I came across this bookish meme through Kerri @ Kerri McBookNerd. It piqued my interest so I thought I might as well do this 5 On My TBR list, considering how incredibly long my to-be-read list has become these past few years (HAHA). The rule is relatively simple. I just have to pick five books from my to-be-read pile that fit the week’s theme. For this week’s theme, it is new to you authors. I have quite a lot of authors whose works I want to read and experience. My venture into the grand vistas of literature has made me encounter names I would have not encountered had I opted to stay in my comfort zone. Without more ado, here are five authors new to me that are part of my reading list. I hope you get to enjoy my list. For now, happy reading!
5OnMyTBR is a bookish meme hosted by E. @ Local Bee Hunter’s Nook where you chose five books from your to-be-read pile that fit that week’s theme. If you’d like more info, head over to the announcement post!
One of the most recent additions to my reading list is Danish writer Tove Ditlevsen. The first work I have encountered is The Copenhagen Trilogy which I came across through an online bookseller. It piqued my interest because I have read Paul Auster’s The New York Trilogy previously and I have also come across Pedro Juan Gutierrez’s Dirty Havana Trilogy. It was only after buying that book that I learned that it was a memoir, separately published before it was collectively published as a single book. The more I researched about Ditlevsen, the more my interest grew. She is recognized as one of Denmark’s renowned writers. I don’t think I have read any Danish works before, except perhaps for Hans Christian Andersen. I am hoping to break this barrier with Ditlevsen’s memoir but I am also hoping I could get to read her other works.

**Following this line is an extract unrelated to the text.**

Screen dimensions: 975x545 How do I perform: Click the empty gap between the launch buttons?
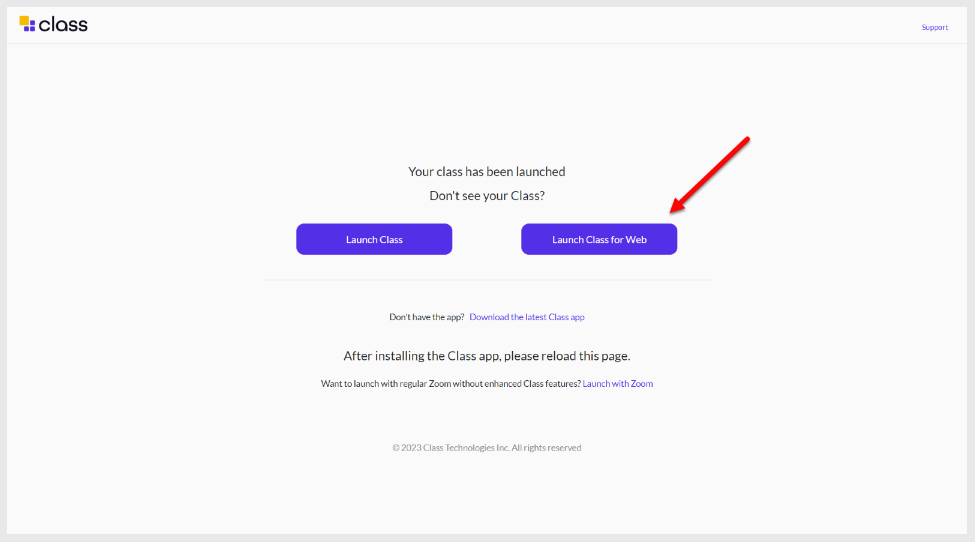tap(487, 239)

It was in early 2020 that I first came across German writer Herta Müller. Some of her works were being sold by an online bookseller. Luckily enough, I managed to snag one of her works, The Hunger Angel. To be honest, what really caught my interest is the fact that Müller won the Nobel Prize Literature in 2009. Upon researching more about her, I learned that she was born in Romania and that she has a very prolific career as an essayist and poet. Apart from The Hunger Angel, her only other work I have encountered was The Passport. Nevertheless, I am looking forward to reading more of her works and I might just include The Hunger Angel in my 2022 Top 22 Reading List.
Tan Twan Eng
After featuring two European writers, here is an Asian writer. It was through a friend that I have come across Malaysian novelist Tan Twan Eng. I am not sure if it was The Garden of Evening Mists or his other work that my friend has read but he gave such glowing account of his prose that I took note of him. Thankfully, I managed to purchase a copy of his work this year and I can’t wait to immerse in his second English novel, which won the 2012 Man Asia Literary Award. I am not sure if I have previously read the work of any Malaysian writer before but lately, I have been slowly dipping my fingers into the works of our South East Asian neighbors. I have already started with Vietnamese and Singaporean writers. This year, I had my first Indonesian novelist in Eka Kurniawan.
Perhaps the novelist who has been on my to-be-read list for the longest time is popular French novelist Marcel Proust. I bought my first Proust book, Swann’s Way about six or seven years ago. However, when I learned that this was the first book of a series, I resolved not to read it until I complete all books in the series, in the same format. In Search of Lost Time (or also Remembrance of Things Past), the series in which Swann’s Way is the first book is comprised of about seven books. Over time, I was able to purchase five more of these books. I am just one book short of completing all volumes. I think it is about time for me to start with the series. With my 900th book over the horizon, I am seriously considering Swann’s Way to be my 900th novel. I also have other books in mind, like The Hunger Angel. I’ll see in a couple of days’ time.
Of course, the list wouldn’t be complete without Abdulrazak Gurnah, the most recent Nobel Laureate in Literature. Up until this year’s awarding ceremony, I have not heard of the Tanzanian writer nor have I encountered any of his works before. Even the Nobel Committee recognized that not many have read his works. I have yet to gain a copy of any of his works; this is always a challenge I guess. I am hoping that my local bookstore will soon have available copies of his works like when Ishiguro won the 2007 Prize. I have also surmised that his works will be a great starting point for more works of Tanzanian writers, well, for most of East Africa. Ngũgĩ wa Thiong’o, in his neighboring Kenya, is another writer whose works I can’t wait to read. Like popular writers Haruki Murakami, and Margaret Atwood, Thiong’o has long been touted as a probable winner for the prestigious literary prize.